▸ **RECORDS SHOWN**
********************

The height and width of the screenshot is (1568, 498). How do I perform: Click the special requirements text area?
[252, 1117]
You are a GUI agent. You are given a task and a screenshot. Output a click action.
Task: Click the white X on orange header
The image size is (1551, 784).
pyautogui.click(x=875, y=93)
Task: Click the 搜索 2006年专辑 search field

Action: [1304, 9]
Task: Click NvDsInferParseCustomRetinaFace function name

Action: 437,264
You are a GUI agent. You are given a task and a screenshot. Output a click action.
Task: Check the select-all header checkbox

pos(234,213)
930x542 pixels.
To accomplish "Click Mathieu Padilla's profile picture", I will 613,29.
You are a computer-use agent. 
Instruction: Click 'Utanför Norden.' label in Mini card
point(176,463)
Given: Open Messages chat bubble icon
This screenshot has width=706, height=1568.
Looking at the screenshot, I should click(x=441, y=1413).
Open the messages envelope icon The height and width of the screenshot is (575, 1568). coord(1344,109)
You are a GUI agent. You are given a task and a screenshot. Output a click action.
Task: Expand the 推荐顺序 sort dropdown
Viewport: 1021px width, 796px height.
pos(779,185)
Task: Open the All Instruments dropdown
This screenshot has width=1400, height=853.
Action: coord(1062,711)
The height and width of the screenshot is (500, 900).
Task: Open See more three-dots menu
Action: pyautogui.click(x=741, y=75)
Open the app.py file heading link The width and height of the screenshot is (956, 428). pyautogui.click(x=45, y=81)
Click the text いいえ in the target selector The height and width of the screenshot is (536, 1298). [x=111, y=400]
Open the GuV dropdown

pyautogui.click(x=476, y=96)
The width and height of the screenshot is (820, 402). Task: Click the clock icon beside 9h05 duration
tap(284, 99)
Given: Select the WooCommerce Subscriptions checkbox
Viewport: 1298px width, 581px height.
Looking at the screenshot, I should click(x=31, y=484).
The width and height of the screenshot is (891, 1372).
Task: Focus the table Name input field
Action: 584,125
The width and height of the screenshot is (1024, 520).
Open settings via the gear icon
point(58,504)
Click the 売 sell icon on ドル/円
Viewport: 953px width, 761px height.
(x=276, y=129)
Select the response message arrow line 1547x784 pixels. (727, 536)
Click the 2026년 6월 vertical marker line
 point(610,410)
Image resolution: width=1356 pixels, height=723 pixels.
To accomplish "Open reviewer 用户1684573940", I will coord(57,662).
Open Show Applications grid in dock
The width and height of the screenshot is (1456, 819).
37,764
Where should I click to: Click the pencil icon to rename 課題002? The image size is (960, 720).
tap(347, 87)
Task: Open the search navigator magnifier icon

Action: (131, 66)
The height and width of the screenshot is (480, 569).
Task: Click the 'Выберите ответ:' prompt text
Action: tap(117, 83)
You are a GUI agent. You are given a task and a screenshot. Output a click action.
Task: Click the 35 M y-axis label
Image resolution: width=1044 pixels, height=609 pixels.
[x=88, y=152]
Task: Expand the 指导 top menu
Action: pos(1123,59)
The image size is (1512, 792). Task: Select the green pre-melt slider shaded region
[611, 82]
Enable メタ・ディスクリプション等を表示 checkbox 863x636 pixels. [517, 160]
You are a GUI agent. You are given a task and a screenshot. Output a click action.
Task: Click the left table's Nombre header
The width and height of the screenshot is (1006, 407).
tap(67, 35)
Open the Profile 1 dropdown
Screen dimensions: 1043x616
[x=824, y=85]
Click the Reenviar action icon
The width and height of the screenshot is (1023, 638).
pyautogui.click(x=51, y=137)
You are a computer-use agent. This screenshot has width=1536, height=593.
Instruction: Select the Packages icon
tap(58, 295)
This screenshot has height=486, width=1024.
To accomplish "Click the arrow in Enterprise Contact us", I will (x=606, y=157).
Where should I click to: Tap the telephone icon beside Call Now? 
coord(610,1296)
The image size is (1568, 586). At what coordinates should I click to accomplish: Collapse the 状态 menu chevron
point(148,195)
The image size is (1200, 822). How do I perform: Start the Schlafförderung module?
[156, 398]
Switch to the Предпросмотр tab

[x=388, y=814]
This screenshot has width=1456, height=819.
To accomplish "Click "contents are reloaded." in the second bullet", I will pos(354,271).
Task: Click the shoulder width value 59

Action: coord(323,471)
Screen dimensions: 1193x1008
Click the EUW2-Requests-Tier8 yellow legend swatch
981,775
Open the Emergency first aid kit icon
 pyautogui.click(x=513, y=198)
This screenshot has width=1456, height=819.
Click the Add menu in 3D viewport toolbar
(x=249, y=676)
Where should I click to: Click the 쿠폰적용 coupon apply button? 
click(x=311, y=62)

********************

▸ **WORK TASK**
Retype the complete listing verbatim.

▸ **SOLUTION TO THE PROBLEM**
The height and width of the screenshot is (1568, 498). How do I perform: Click the special requirements text area?
[252, 1117]
You are a GUI agent. You are given a task and a screenshot. Output a click action.
Task: Click the white X on orange header
The image size is (1551, 784).
pyautogui.click(x=875, y=93)
Task: Click the 搜索 2006年专辑 search field

Action: [1304, 9]
Task: Click NvDsInferParseCustomRetinaFace function name

Action: 437,264
You are a GUI agent. You are given a task and a screenshot. Output a click action.
Task: Check the select-all header checkbox

pos(234,213)
930x542 pixels.
To accomplish "Click Mathieu Padilla's profile picture", I will 613,29.
You are a computer-use agent. 
Instruction: Click 'Utanför Norden.' label in Mini card
point(176,463)
Given: Open Messages chat bubble icon
This screenshot has width=706, height=1568.
Looking at the screenshot, I should click(x=441, y=1413).
Open the messages envelope icon The height and width of the screenshot is (575, 1568). coord(1344,109)
You are a GUI agent. You are given a task and a screenshot. Output a click action.
Task: Expand the 推荐顺序 sort dropdown
Viewport: 1021px width, 796px height.
pos(779,185)
Task: Open the All Instruments dropdown
This screenshot has width=1400, height=853.
Action: coord(1062,711)
The height and width of the screenshot is (500, 900).
Task: Open See more three-dots menu
Action: pyautogui.click(x=741, y=75)
Open the app.py file heading link The width and height of the screenshot is (956, 428). pyautogui.click(x=45, y=81)
Click the text いいえ in the target selector The height and width of the screenshot is (536, 1298). [x=111, y=400]
Open the GuV dropdown

pyautogui.click(x=476, y=96)
The width and height of the screenshot is (820, 402). Task: Click the clock icon beside 9h05 duration
tap(284, 99)
Given: Select the WooCommerce Subscriptions checkbox
Viewport: 1298px width, 581px height.
Looking at the screenshot, I should click(x=31, y=484).
The width and height of the screenshot is (891, 1372).
Task: Focus the table Name input field
Action: 584,125
The width and height of the screenshot is (1024, 520).
Open settings via the gear icon
point(58,504)
Click the 売 sell icon on ドル/円
Viewport: 953px width, 761px height.
(x=276, y=129)
Select the response message arrow line 1547x784 pixels. (727, 536)
Click the 2026년 6월 vertical marker line
 point(610,410)
Image resolution: width=1356 pixels, height=723 pixels.
To accomplish "Open reviewer 用户1684573940", I will coord(57,662).
Open Show Applications grid in dock
The width and height of the screenshot is (1456, 819).
37,764
Where should I click to: Click the pencil icon to rename 課題002? The image size is (960, 720).
tap(347, 87)
Task: Open the search navigator magnifier icon

Action: (131, 66)
The height and width of the screenshot is (480, 569).
Task: Click the 'Выберите ответ:' prompt text
Action: tap(117, 83)
You are a GUI agent. You are given a task and a screenshot. Output a click action.
Task: Click the 35 M y-axis label
Image resolution: width=1044 pixels, height=609 pixels.
[x=88, y=152]
Task: Expand the 指导 top menu
Action: pos(1123,59)
The image size is (1512, 792). Task: Select the green pre-melt slider shaded region
[611, 82]
Enable メタ・ディスクリプション等を表示 checkbox 863x636 pixels. [517, 160]
You are a GUI agent. You are given a task and a screenshot. Output a click action.
Task: Click the left table's Nombre header
The width and height of the screenshot is (1006, 407).
tap(67, 35)
Open the Profile 1 dropdown
Screen dimensions: 1043x616
[x=824, y=85]
Click the Reenviar action icon
The width and height of the screenshot is (1023, 638).
pyautogui.click(x=51, y=137)
You are a computer-use agent. This screenshot has width=1536, height=593.
Instruction: Select the Packages icon
tap(58, 295)
This screenshot has height=486, width=1024.
To accomplish "Click the arrow in Enterprise Contact us", I will (x=606, y=157).
Where should I click to: Tap the telephone icon beside Call Now? 
coord(610,1296)
The image size is (1568, 586). At what coordinates should I click to accomplish: Collapse the 状态 menu chevron
point(148,195)
The image size is (1200, 822). How do I perform: Start the Schlafförderung module?
[156, 398]
Switch to the Предпросмотр tab

[x=388, y=814]
This screenshot has width=1456, height=819.
To accomplish "Click "contents are reloaded." in the second bullet", I will pos(354,271).
Task: Click the shoulder width value 59

Action: coord(323,471)
Screen dimensions: 1193x1008
Click the EUW2-Requests-Tier8 yellow legend swatch
981,775
Open the Emergency first aid kit icon
 pyautogui.click(x=513, y=198)
This screenshot has width=1456, height=819.
Click the Add menu in 3D viewport toolbar
(x=249, y=676)
Where should I click to: Click the 쿠폰적용 coupon apply button? 
click(x=311, y=62)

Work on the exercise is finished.